→ **Exercise**
Quote the lines below verbatim, starting at the first line and ending at the line that contains "cell-djia-close: 35,515.38 is", with both ends included. Omit the pictures from your answer.

→ **Collected data**
Segment Open

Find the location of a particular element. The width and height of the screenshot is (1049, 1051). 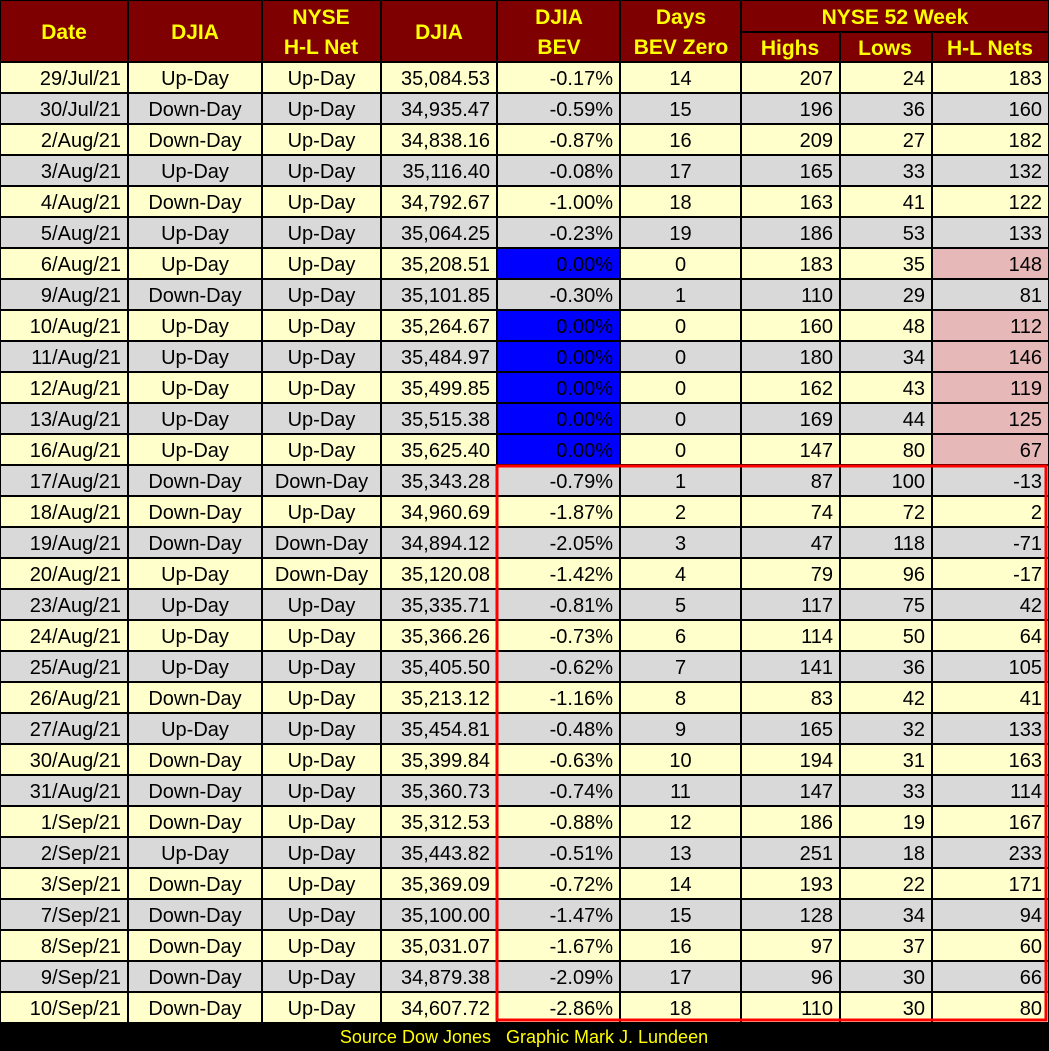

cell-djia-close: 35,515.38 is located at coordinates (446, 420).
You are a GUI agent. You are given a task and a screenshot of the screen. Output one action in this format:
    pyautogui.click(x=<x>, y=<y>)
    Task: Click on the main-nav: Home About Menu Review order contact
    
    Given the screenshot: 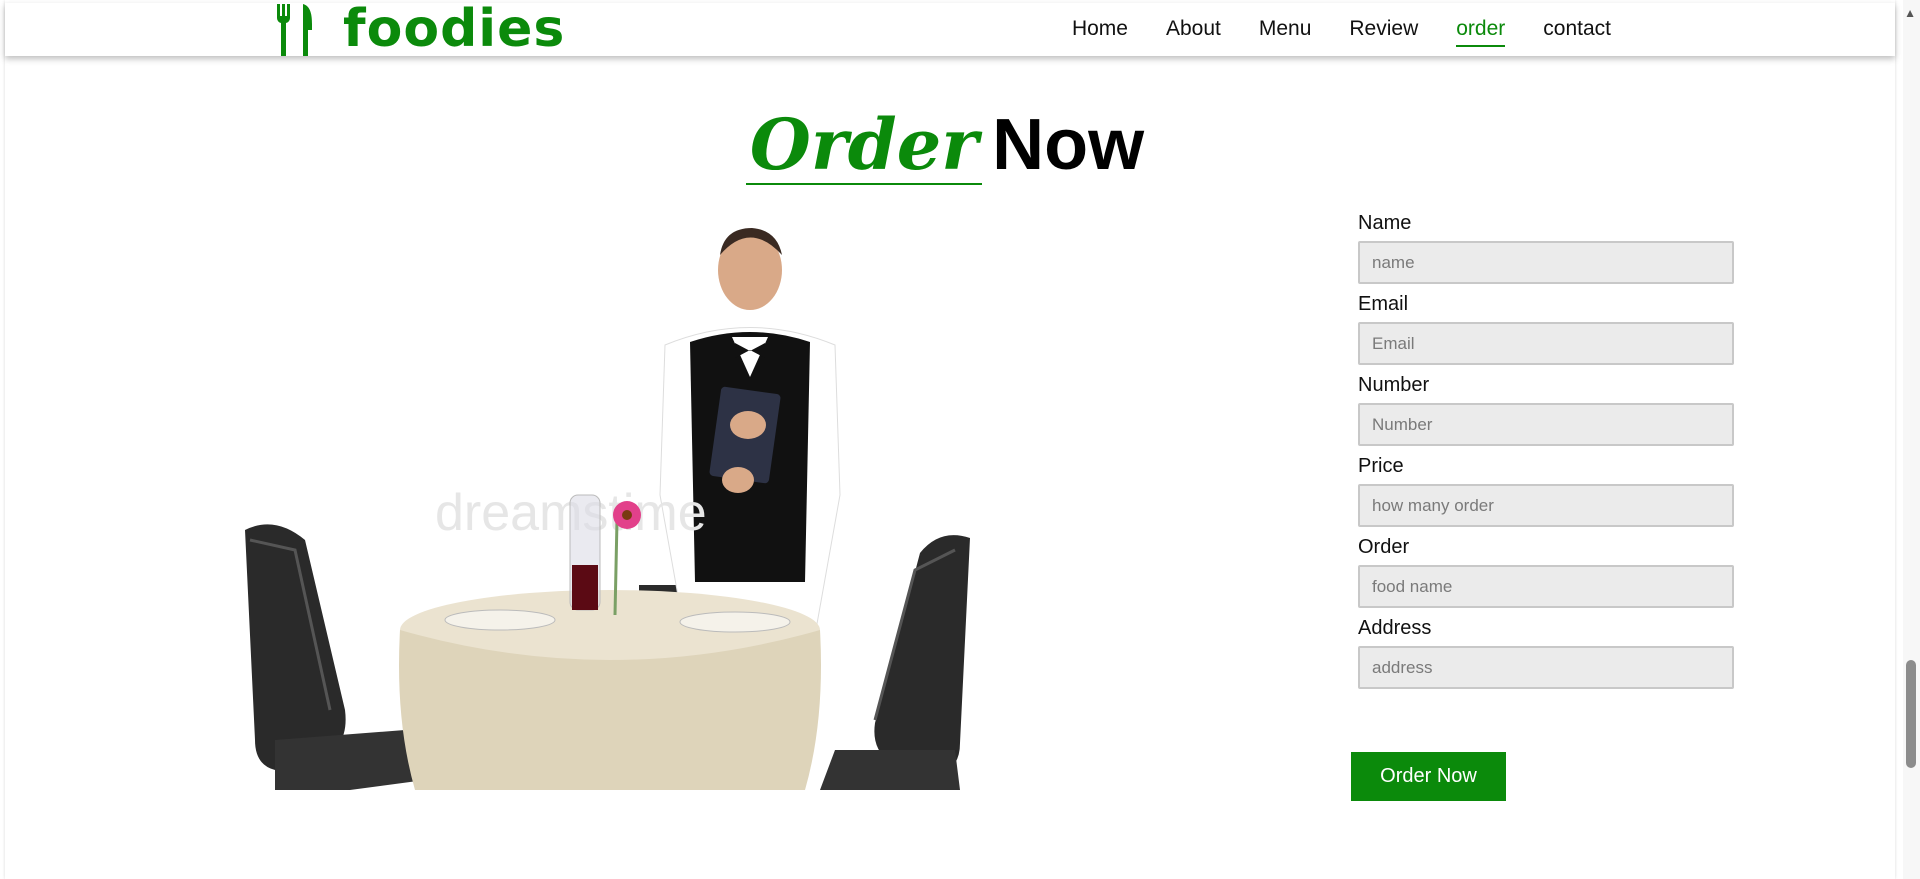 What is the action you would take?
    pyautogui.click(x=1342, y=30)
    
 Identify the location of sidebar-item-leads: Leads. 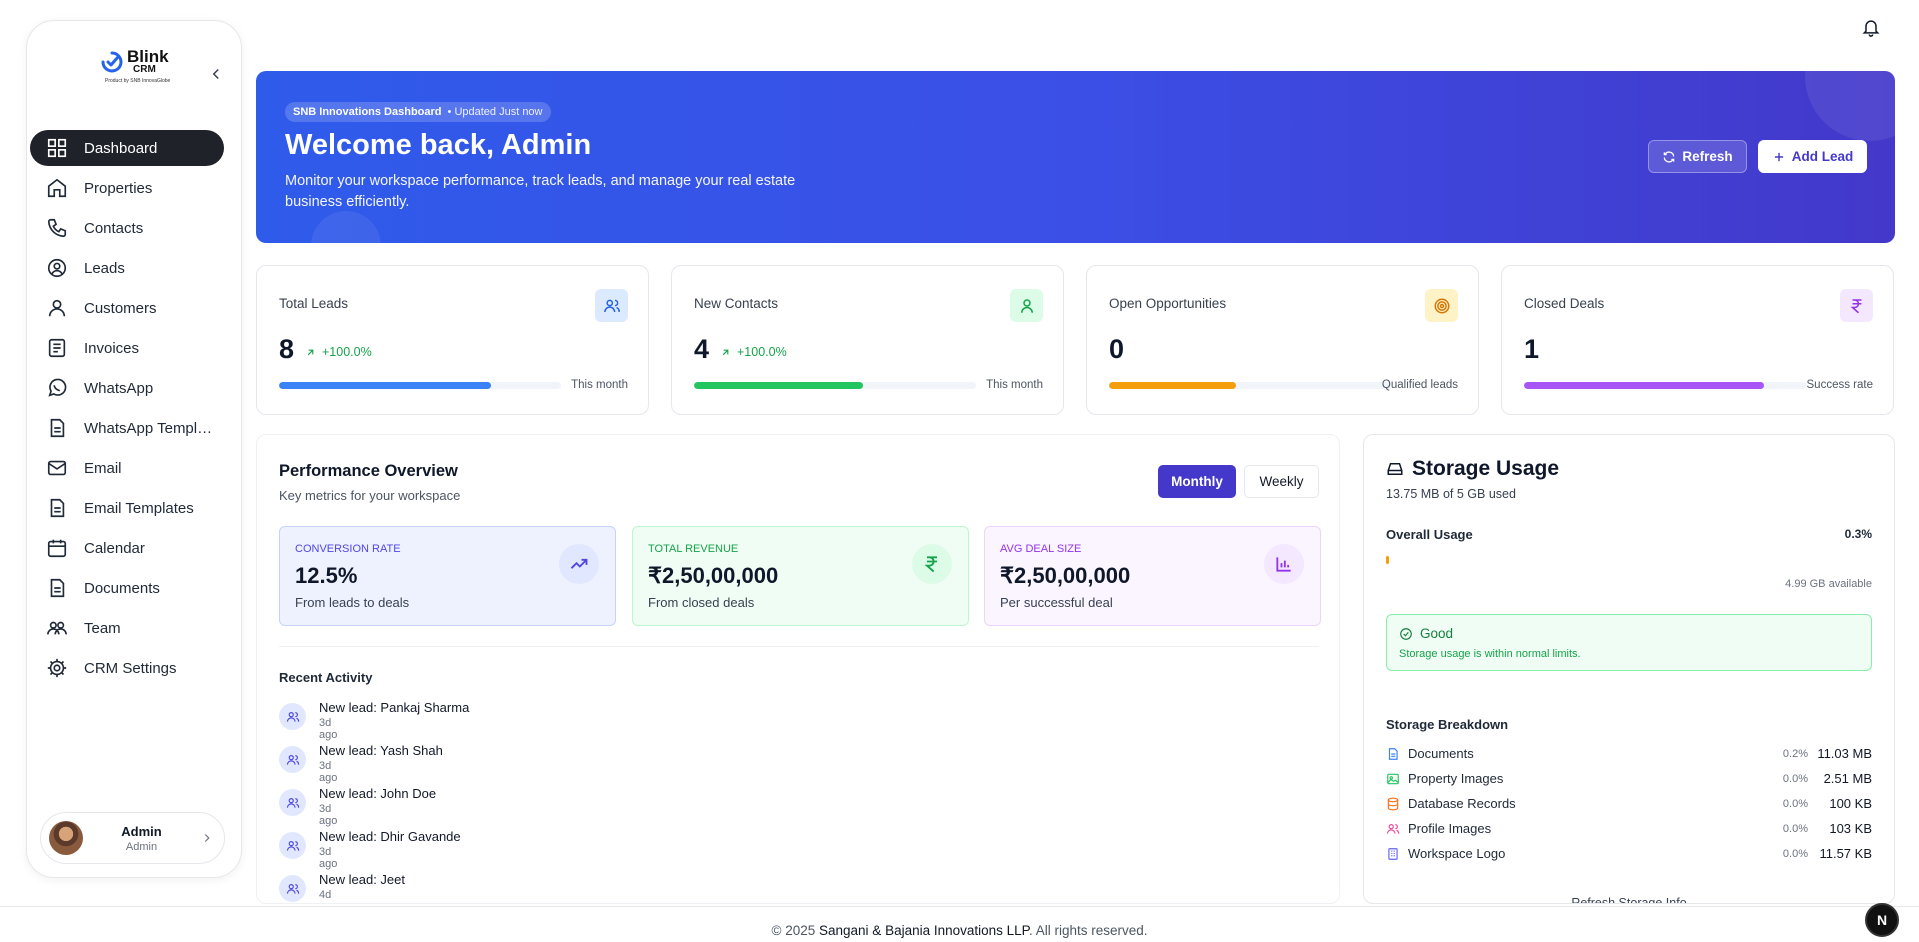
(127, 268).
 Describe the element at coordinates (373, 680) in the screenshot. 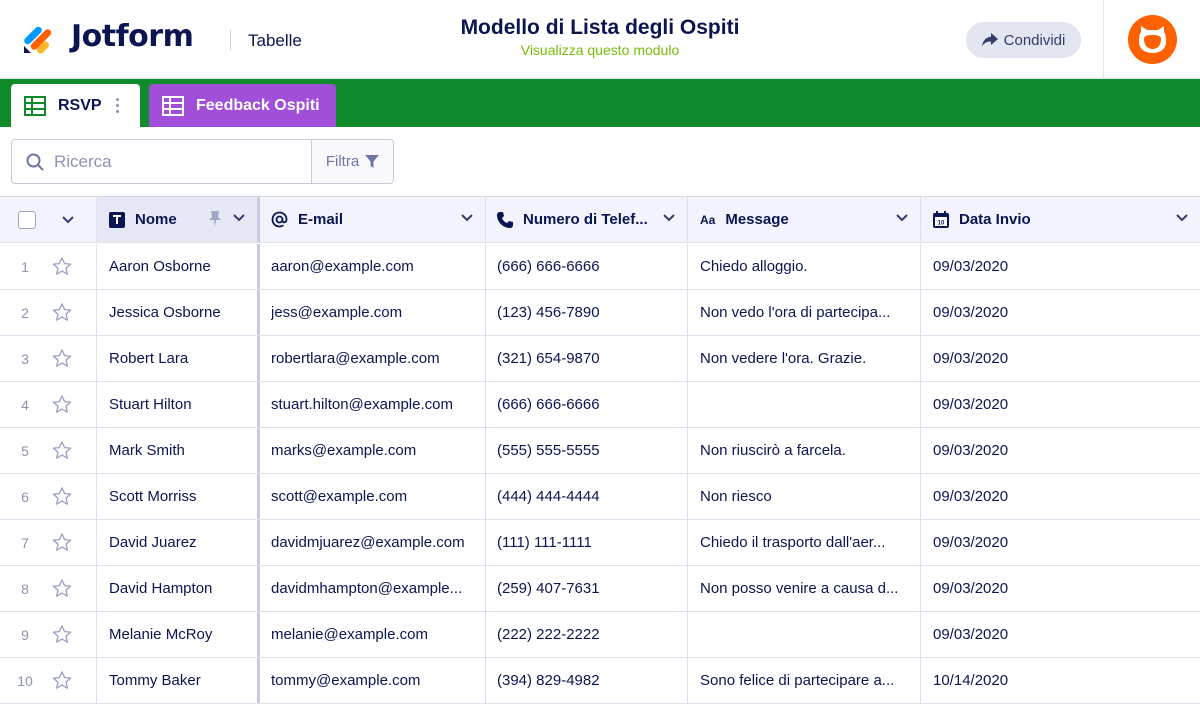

Segment Closed

→ **Answer space**
Find the location of a particular element. The width and height of the screenshot is (1049, 1051). 

cell-djia-close: 35,515.38 is located at coordinates (446, 420).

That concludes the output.